Friday, March 02, 2007

Around the Blogs, Friday, March 2, 2007

  • Via Sentencing Law and Policy, we find this SSRN article on how market forces on local news programming drives hyped-up and deceitful coverage of crime in communities, which leads to the excessive punitiveness that we see in so many cases. This isn't really news to most of us who read this blog, but it's good to see someone hammer those local whor . . . newsreaders. The best book on this, now dated, is still Katherine Beckett's Making Crime Pay, which showed clearly that public opinion follows media coverage and political opportunism and doesn't drive either the coverage or the politicians. Once you read the article, go to Amazon and get Beckett's book.
  • Blackprof Blog has a nice post up on Tocqueville's depictions of our prisons in the mid-19th century and how they frankly really haven't changed in function and purpose that much since.
  • Crime & Federalism fairly blasts the caseloads that many public defenders find themselves with every day and questions the justice in those cases. I know, bleeding heart, those criminals get off easy, yada, yada. But read the stats they provide and ask yourself what exactly "sentencing reform" means in a system where a PD may defend 250-300 cases a year.

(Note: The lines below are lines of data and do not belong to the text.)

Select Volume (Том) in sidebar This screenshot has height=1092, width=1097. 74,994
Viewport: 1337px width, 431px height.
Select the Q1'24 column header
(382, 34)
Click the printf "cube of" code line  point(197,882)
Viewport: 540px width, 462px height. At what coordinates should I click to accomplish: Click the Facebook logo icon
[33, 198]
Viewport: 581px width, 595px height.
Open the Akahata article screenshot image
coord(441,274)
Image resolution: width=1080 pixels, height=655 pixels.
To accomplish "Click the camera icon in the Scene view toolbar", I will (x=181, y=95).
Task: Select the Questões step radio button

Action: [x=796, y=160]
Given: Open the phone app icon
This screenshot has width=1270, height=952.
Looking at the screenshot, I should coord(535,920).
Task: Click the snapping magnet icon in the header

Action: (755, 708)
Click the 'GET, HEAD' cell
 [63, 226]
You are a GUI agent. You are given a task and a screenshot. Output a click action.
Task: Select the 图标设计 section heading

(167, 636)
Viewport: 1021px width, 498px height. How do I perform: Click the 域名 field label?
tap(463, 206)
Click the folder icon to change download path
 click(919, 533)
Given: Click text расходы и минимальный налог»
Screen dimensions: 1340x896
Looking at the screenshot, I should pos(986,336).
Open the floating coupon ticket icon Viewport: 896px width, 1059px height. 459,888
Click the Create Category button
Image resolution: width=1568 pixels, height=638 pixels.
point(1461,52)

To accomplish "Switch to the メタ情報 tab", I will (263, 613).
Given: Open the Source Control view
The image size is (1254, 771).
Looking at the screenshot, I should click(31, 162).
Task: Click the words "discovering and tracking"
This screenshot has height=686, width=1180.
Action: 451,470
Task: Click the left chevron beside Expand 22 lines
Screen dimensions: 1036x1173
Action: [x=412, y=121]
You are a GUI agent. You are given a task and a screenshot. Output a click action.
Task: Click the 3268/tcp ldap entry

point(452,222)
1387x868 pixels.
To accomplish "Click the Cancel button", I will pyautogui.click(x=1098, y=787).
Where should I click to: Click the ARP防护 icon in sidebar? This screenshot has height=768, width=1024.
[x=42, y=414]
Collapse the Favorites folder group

  • Prevention Works delivers a post that doesn't look corr sent at first, focusing on youth service, but get to the end and read the impact: "The NCPC’s Teens, Crime, and the Community (TCC) initiative promotes service-learning through the Community Works program. Community Works is a two-volume curriculum that educates youth about crime and victimization prevention and it helps youth engage in a variety of critical thinking and problem-solving activities in order to apply them to real-life situations. TCC is currently promoting service-learning by awarding competitive grants of up to $500 to all interested parties (and Community Works sites) that can support a service-learning project that is planned and implemented by youth who identify needs and create projects to address or prevent crime, violence, and drug abuse in their schools and communities for National & Global Youth Service Day." What better cause, huh?